John Jumper, together with Demis Hassabis, was awarded the 2023 Breakthrough Prize in Life Sciences. In 2023, they also won the Canada Gairdner International Award and the Albert Lasker Basic Medical Research Award. These prestigious awards were for developing AlphaFold, the artificial intelligence (AI) system that can predict the structure of a protein, at scale and in minutes, down to atomic accuracy.
Jumper was initially trained as a physicist and earned his BS in Physics and Mathematics from Vanderbilt University, USA, in 2007. Following his MPhil in Theoretical Condensed Matter Physics from the University of Cambridge, UK, he joined D.E. Shaw Research (DESRES), where he worked on molecular dynamics simulations of protein dynamics and supercooled liquids. He then did his PhD in Chemistry at the University of Chicago, USA, where he developed machine learning methods to simulate protein dynamics.

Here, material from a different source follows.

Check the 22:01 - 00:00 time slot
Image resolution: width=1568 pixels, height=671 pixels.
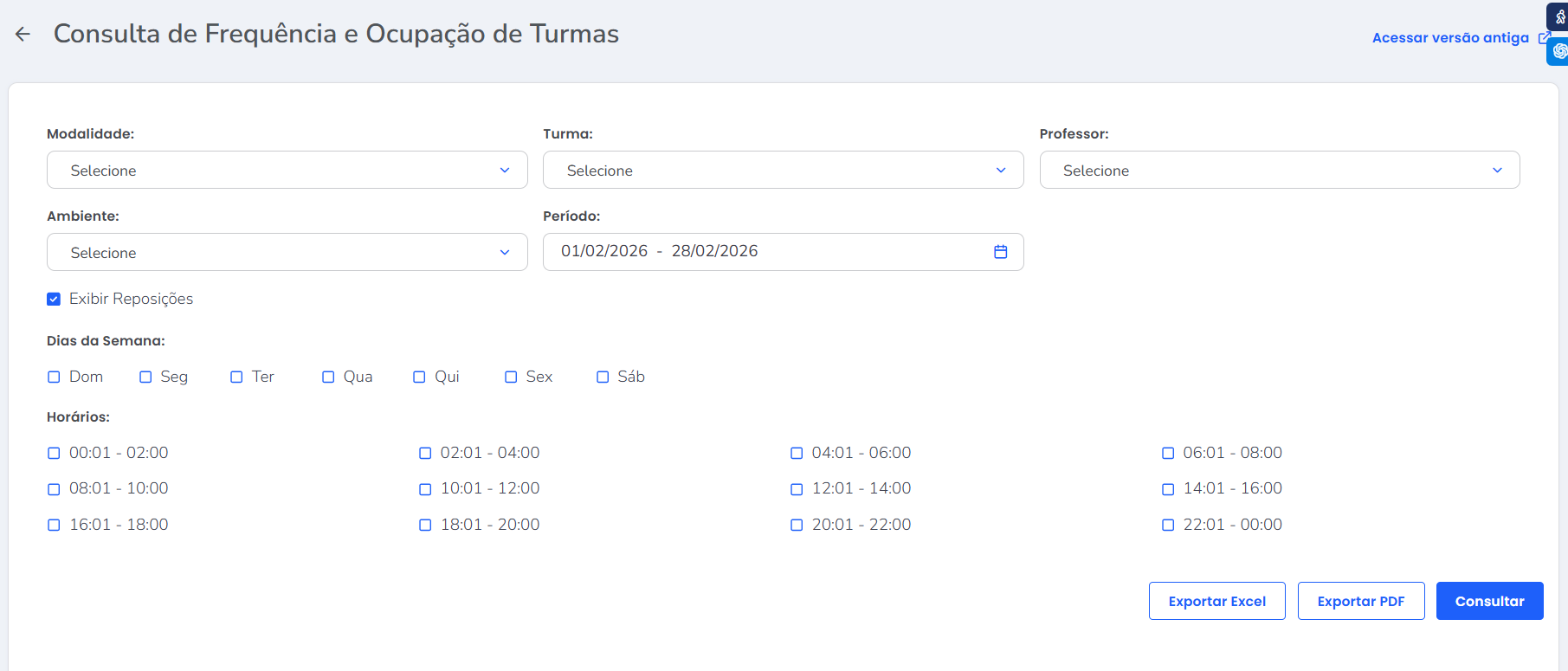coord(1168,525)
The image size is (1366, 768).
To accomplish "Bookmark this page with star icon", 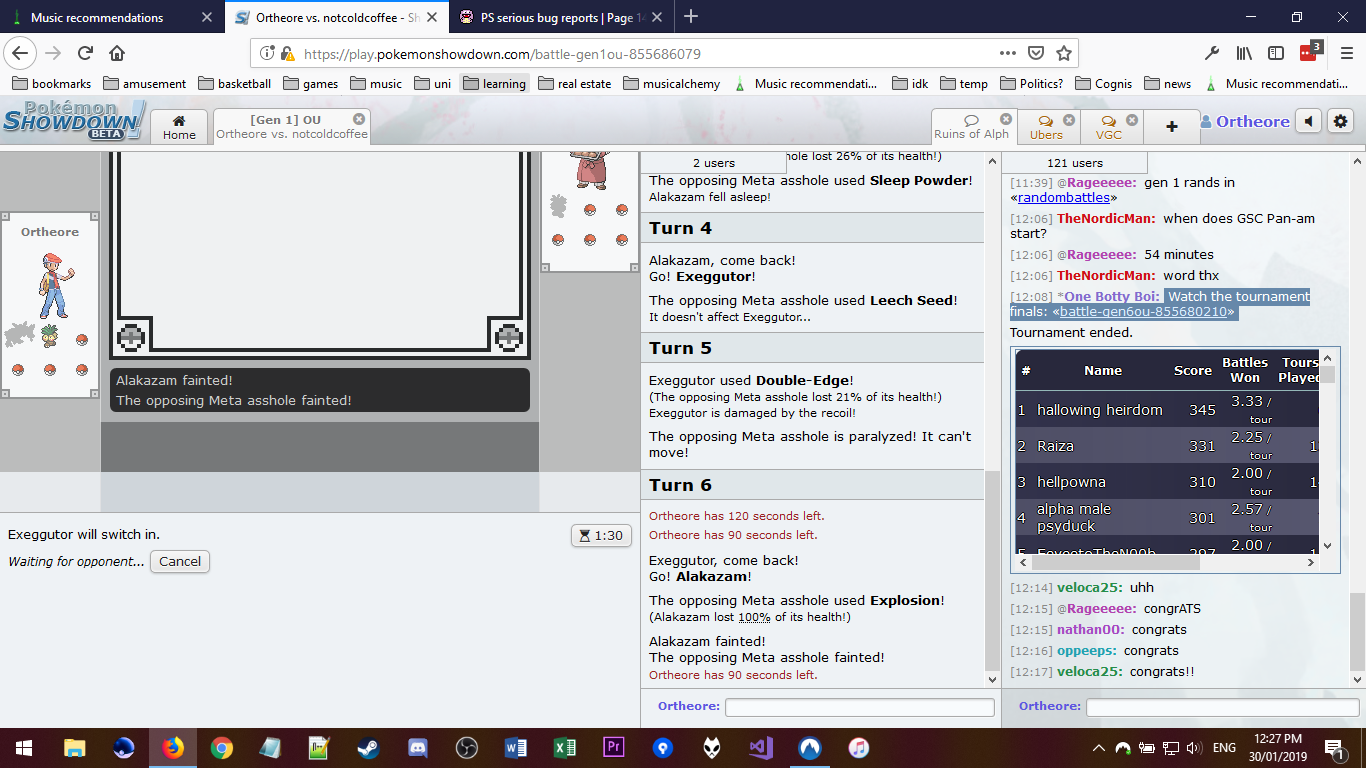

Proteins perform a variety of vital roles inside cells. Their diverse functions are closely linked to the forms they take after they fold from linear amino acid chains into three-dimensional (3D) structures. Predicting their 3D structure from the sequence of their amino acids has been the grand challenge in biology for over 50 years and central to understanding the workings of life. Conventional methods that have taken years and millions of dollars are being replaced by novel AI-driven technologies. Dr Jumper has been at the forefront of these efforts.
Dr Jumper joined Hassabis in Google DeepMind in late 2017 to work on the nascent AlphaFold project. In 2018, he became the research lead, with the goal of redesigning the system with a completely new architecture. The advent of AlphaFold2 has presented unparalleled progress in protein structure prediction. This highly accurate system has made structure predictions for over 200 million proteins; they cover almost all documented proteins – not only of humans but also of animals, plants, fungi, bacteria, and viruses.